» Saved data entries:
___

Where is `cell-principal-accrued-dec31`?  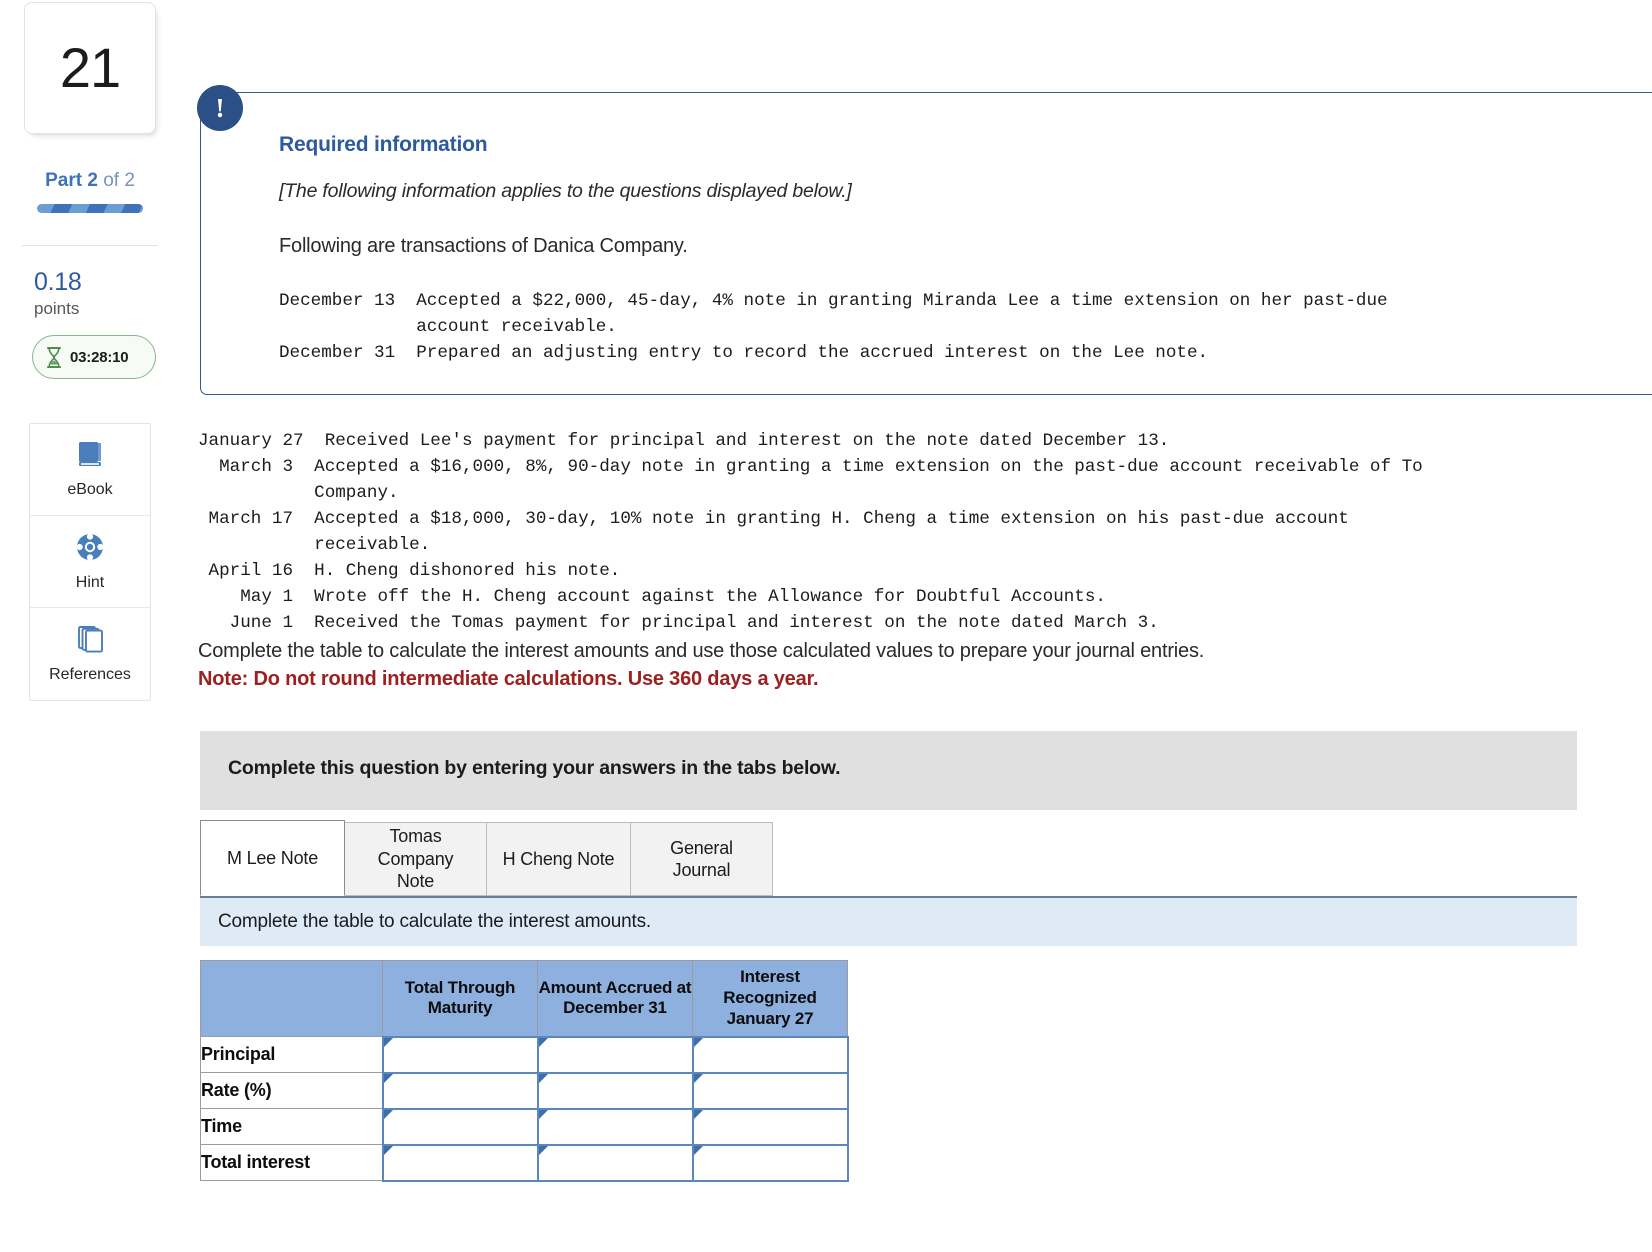
cell-principal-accrued-dec31 is located at coordinates (615, 1054).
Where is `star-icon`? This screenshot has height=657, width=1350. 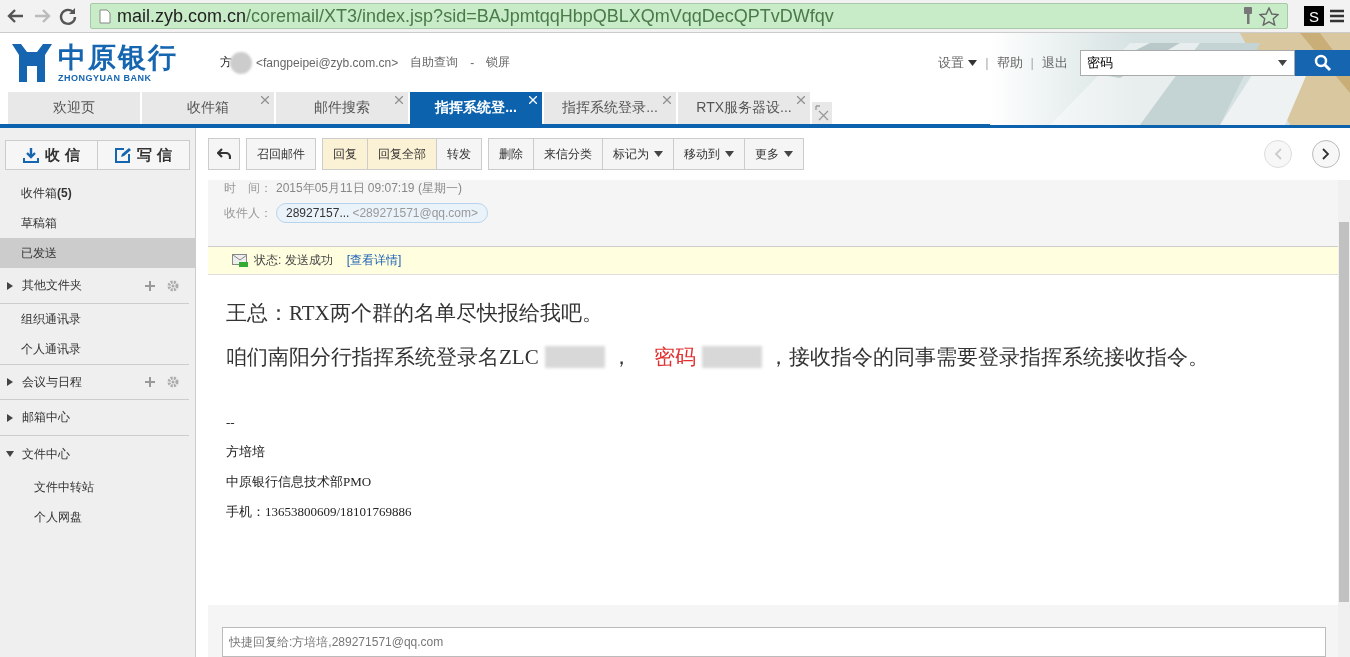
star-icon is located at coordinates (1269, 16).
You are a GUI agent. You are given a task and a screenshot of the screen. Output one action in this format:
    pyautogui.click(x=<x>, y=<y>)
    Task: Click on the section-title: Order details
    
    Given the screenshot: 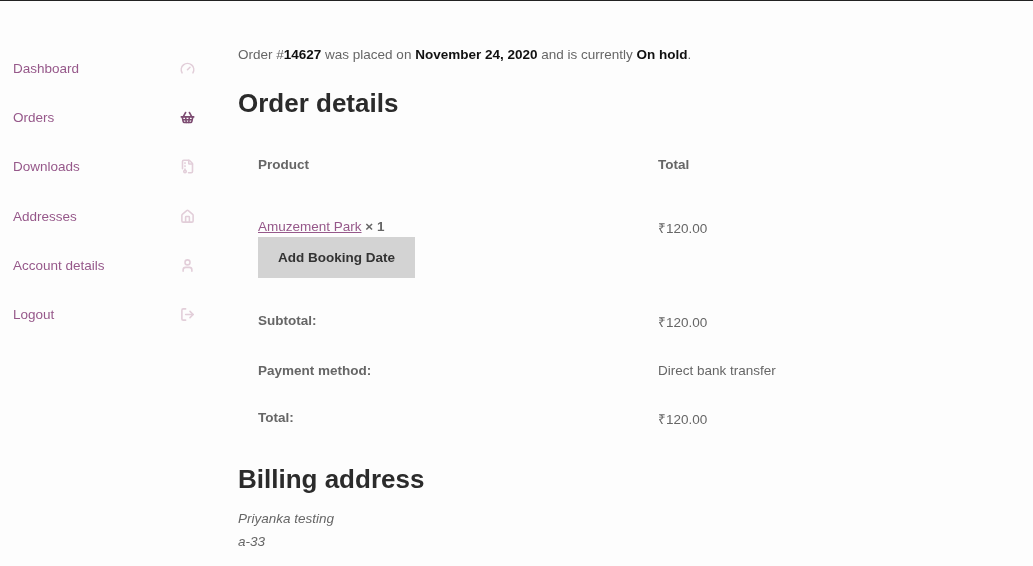 What is the action you would take?
    pyautogui.click(x=319, y=104)
    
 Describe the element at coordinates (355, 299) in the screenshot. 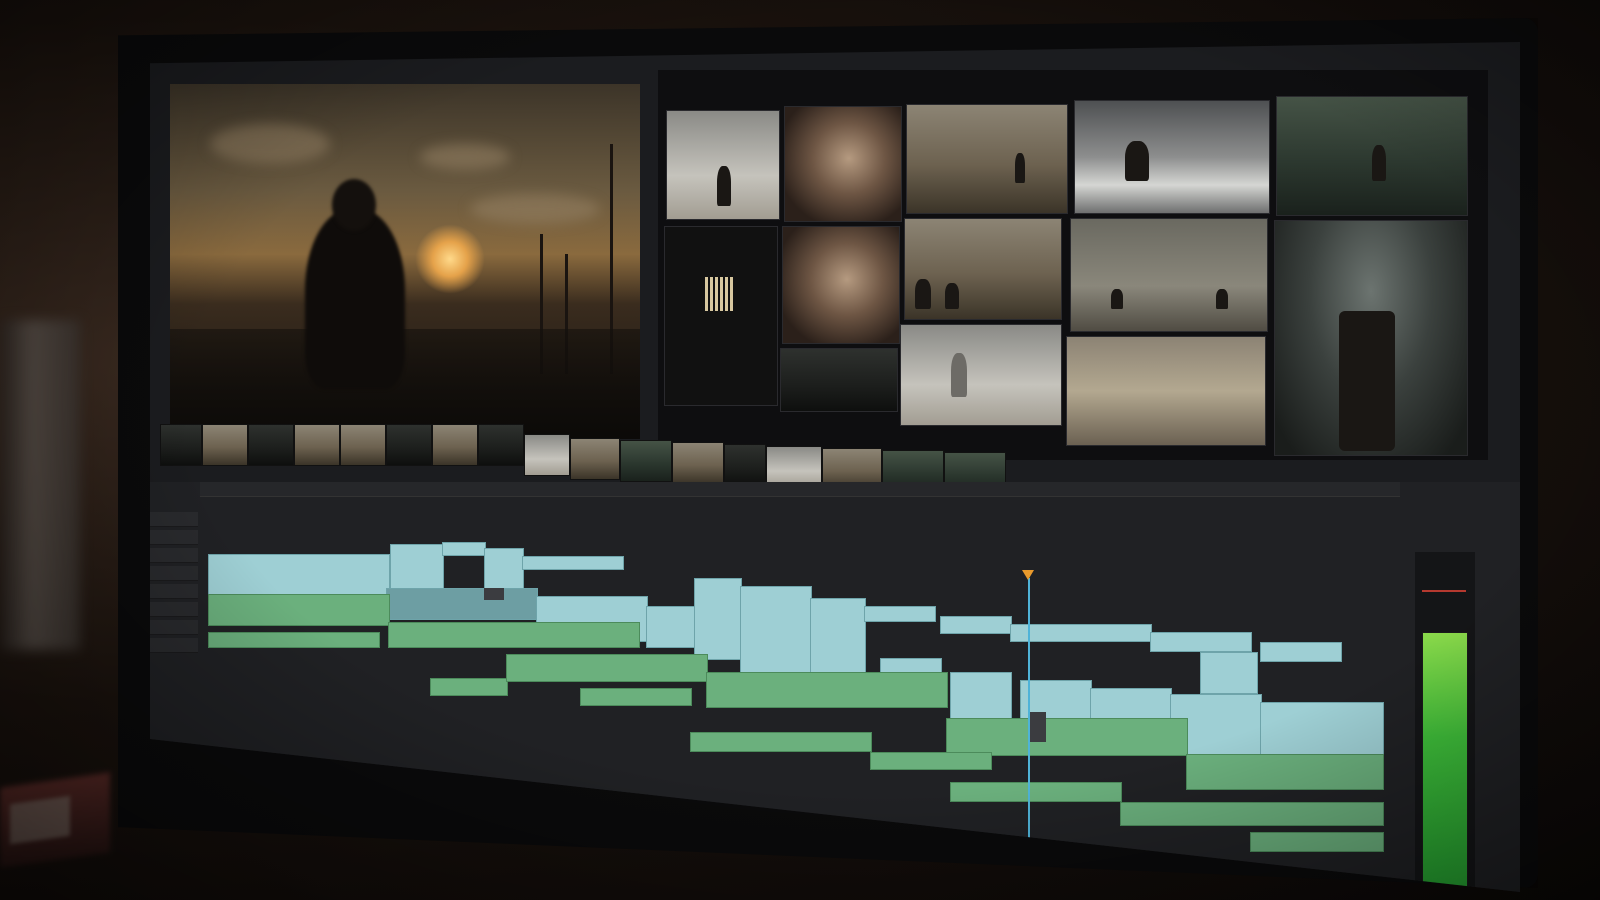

___

» Your instructions: Please format the records between the lines holding "has height=657, width=1350." and "star-icon is located", inclusive, as a two-column CSV with the columns request and answer. Use one row per record, with its text and its answer each in a single quoted field, line breaks replaced by spaces, and the pictures left out.

» Answer section:
request,answer
"Where is `star-icon`? This screenshot has height=657, width=1350.","star-icon is located at coordinates (1269, 16)."